A Franklin man was found guilty on Friday of involuntary manslaughter in connection with his son’s scalding death in March 2016.

Robert Ritchie, 32, was taken into custody after the jury found him guilty of involuntary manslaughter and child endangering after two hours of deliberations.

Judge Robert Peeler ordered a pre-sentence investigation before deciding Ritchie’s punishment.

“This is just another part of this tragedy,” Peeler said as he revoked bond for Ritchie, who had been free on his own recognizance.

Ritchie now faces 11 years in prison.

“This is a very diffcult case,” Peeler said before releasing the jury and discouraging them from talking with media.

Peeler and the lawyers then adjourned to his chambers to discuss the case with the jury.
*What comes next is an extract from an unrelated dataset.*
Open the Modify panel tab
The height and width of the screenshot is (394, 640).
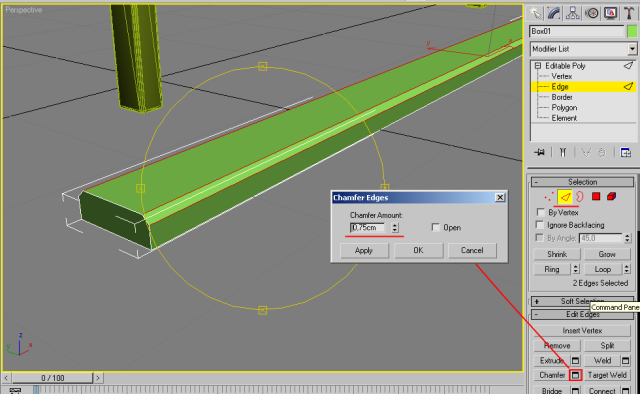554,13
During the third trial, it was established inaction by Ritchie, 32, resulted in his son, Austin Cooper, 4, being left in a crib for 15 hours after the boy was severely burned by his stepmother, Anna Ritchie.

A mistrial was declared last December when the jury was hung and again in March when Ritchie became ill in court as autopsy photos of the 4-year-old were shown.

Earlier this week, Warren County Common Pleas Judge Robert Peeler denied a motion for another mistrial.

On Friday, Assistant Warren County Prosecutor Steven Knippen said Robert Ritchie was guilty of involuntary manslaughter due to his reckless behavior after learning his son had been badly burned by his wife.

“Not once does he poke his head into that room,” Knippen said in his final argument. “This is about a father doing the most basic things for his son.”

Ritchie’s lawyer, Frank Schiavone III, told the jury his client was a victim, along with his son.

“This is a case of torture. I cannot say that enough,” he said.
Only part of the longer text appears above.